→ STUDY TEXT:

Ntjam (pronounced UN-cham) was born in Metz to a mother from Alsace-Lorraine and a father from Cameroon, and grew up in the Paris suburbs. From the age of five, she studied the clarinet, later specialising in jazz at the Pantin conservatoire, before attending the experimental fine-arts school in Bourges from the age of 18. “I chose Bourges for its sound department. We’d have listening sessions of Boulez and Cage and Terry Riley,” she says when we meet at her LVMH installation on the Rue de Richelieu. “But it’s also a weird city with a history of alchemy. You can still feel that strange energy.”

A long golden sculpture resembling an ancient mask hangs in an industrial gallery space
Sculptures made by Josèfa Ntjam . . . 
Four thin tooth-like sculptures are attached to two of the metallic poles of a gradient structure featuring tones of pink, yellow and blue
 . . . during her artistic residency at LVMH Métiers d’Art, Paris © Piercarlo Quecchia (2)

Growing up playing video games and being read to by her mother helped to develop her aesthetic and her imagination. “I was most fascinated by the game Rayman: the main character was an eggplant with a head who grew up in a magical jungle,” she says. “And the books written and illustrated by Claude Ponti, where animals talked and children became lost, but eventually found their way home.” These influences — the colours, the transgressions, the fantasy, the mutating backdrops and beings — are still visible in her work.

Her art reflects her multiplicity of experience — a tumbling together of film, sculpture, sound, text and performance, which often entangles African mythologies and explorations into the natural world with science fiction and imagery of African resistance, to create strange time-defying narratives. Her grandfather was part of the brutal battle for Cameroon’s independence from France in the late 1950s (he died from his wounds after capture by colonial forces) and sometimes his ghostly face floats across Ntjam’s films.

→ DATA EXTRACT:
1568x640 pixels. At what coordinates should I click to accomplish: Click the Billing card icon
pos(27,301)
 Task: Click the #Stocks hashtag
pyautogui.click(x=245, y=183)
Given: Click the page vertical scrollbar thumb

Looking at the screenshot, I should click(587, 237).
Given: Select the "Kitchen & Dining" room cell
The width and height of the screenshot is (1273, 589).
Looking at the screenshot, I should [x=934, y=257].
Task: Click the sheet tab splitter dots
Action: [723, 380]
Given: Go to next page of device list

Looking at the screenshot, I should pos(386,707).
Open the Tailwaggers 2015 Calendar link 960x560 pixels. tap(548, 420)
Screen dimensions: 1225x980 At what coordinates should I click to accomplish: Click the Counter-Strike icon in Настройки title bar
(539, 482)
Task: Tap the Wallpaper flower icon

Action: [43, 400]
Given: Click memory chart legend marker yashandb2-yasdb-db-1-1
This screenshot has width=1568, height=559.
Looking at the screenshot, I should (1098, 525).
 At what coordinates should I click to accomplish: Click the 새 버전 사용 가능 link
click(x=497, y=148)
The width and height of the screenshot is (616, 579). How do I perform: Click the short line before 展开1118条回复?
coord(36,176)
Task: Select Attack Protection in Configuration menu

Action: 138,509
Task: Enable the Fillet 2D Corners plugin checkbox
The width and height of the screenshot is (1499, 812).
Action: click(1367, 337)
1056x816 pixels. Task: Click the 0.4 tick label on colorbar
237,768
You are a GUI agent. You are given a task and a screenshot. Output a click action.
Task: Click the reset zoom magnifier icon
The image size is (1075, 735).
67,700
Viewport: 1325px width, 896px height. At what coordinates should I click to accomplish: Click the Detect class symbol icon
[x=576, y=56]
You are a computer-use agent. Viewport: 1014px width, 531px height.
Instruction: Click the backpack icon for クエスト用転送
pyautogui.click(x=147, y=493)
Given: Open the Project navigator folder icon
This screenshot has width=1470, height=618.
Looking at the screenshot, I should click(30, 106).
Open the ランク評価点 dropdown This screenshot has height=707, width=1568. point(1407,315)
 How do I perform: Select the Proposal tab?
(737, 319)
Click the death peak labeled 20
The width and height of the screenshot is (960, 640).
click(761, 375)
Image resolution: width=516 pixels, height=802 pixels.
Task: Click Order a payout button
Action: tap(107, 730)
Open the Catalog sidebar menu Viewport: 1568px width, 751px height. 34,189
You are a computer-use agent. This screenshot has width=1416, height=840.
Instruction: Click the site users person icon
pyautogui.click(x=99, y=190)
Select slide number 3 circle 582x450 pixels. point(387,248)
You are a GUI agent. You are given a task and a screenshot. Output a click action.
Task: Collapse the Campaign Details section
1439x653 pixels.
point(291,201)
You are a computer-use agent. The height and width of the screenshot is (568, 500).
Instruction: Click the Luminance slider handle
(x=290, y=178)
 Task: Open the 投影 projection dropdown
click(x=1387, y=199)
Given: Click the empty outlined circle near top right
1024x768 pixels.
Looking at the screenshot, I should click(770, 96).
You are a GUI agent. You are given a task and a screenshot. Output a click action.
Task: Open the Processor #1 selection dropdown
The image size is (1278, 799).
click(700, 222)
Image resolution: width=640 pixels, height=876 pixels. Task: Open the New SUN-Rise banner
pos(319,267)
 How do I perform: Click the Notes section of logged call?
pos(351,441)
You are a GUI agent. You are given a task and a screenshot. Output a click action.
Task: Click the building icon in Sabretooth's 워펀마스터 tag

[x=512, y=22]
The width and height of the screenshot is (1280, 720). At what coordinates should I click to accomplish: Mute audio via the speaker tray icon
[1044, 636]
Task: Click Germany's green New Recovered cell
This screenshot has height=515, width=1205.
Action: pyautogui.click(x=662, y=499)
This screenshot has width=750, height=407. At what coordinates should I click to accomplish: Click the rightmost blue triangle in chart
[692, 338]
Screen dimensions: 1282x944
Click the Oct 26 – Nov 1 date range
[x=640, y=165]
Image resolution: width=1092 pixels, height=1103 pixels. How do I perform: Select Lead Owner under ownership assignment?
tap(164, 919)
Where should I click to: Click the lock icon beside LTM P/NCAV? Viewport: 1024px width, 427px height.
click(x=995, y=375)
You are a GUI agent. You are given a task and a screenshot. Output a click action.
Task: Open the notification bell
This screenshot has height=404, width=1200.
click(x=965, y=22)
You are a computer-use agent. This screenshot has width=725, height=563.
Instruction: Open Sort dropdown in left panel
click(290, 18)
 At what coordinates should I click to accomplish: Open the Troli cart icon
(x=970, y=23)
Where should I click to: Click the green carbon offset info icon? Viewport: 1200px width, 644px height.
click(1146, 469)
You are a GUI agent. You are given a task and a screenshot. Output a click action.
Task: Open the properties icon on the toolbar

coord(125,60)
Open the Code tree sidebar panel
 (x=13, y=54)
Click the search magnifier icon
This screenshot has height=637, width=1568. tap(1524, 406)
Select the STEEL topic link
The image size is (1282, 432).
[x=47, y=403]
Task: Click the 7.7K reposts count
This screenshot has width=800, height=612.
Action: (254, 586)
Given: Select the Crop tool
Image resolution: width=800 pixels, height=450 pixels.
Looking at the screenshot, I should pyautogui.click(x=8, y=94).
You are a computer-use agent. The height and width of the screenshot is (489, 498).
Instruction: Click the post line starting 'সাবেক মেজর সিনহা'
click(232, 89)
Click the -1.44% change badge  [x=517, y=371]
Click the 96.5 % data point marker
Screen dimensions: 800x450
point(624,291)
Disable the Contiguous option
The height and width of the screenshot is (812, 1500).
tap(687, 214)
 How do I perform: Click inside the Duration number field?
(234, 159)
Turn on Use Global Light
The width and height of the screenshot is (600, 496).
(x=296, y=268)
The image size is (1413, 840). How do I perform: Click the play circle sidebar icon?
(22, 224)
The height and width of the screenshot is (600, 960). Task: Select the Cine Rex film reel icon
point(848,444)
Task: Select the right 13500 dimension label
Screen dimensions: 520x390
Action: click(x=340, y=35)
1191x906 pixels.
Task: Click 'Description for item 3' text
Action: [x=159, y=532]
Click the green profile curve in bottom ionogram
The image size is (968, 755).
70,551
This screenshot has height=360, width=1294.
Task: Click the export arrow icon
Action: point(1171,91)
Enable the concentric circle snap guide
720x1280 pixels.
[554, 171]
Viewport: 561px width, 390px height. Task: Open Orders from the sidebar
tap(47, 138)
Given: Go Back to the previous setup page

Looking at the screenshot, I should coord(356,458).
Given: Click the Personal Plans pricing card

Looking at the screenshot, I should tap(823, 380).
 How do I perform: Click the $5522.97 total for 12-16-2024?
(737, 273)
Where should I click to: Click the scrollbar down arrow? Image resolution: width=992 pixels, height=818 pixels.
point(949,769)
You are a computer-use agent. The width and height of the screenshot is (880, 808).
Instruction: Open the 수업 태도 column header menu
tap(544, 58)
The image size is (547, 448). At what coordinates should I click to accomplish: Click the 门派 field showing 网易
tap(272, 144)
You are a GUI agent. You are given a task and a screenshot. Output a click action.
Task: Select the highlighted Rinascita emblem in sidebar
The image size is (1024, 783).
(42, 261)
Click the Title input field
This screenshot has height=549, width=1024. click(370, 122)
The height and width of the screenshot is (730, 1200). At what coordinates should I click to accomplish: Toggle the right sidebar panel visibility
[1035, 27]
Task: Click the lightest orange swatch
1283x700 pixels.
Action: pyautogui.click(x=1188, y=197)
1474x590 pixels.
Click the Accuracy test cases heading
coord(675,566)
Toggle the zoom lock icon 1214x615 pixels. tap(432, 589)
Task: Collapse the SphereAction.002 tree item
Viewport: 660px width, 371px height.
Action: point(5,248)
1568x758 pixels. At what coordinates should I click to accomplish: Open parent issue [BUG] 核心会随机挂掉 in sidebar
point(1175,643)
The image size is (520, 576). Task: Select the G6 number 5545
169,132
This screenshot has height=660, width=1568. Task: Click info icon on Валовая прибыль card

→ YOUR OBJECTIVE:
Answer these questions from the profile of Josèfa Ntjam above.
1. At what age did Ntjam start studying the clarinet?
2. Which video game does she say fascinated her most?
3. What battle was her grandfather part of?

→ WORKED SOLUTION:
1. At the age of five.
2. Rayman.
3. The battle for Cameroon's independence from France in the late 1950s.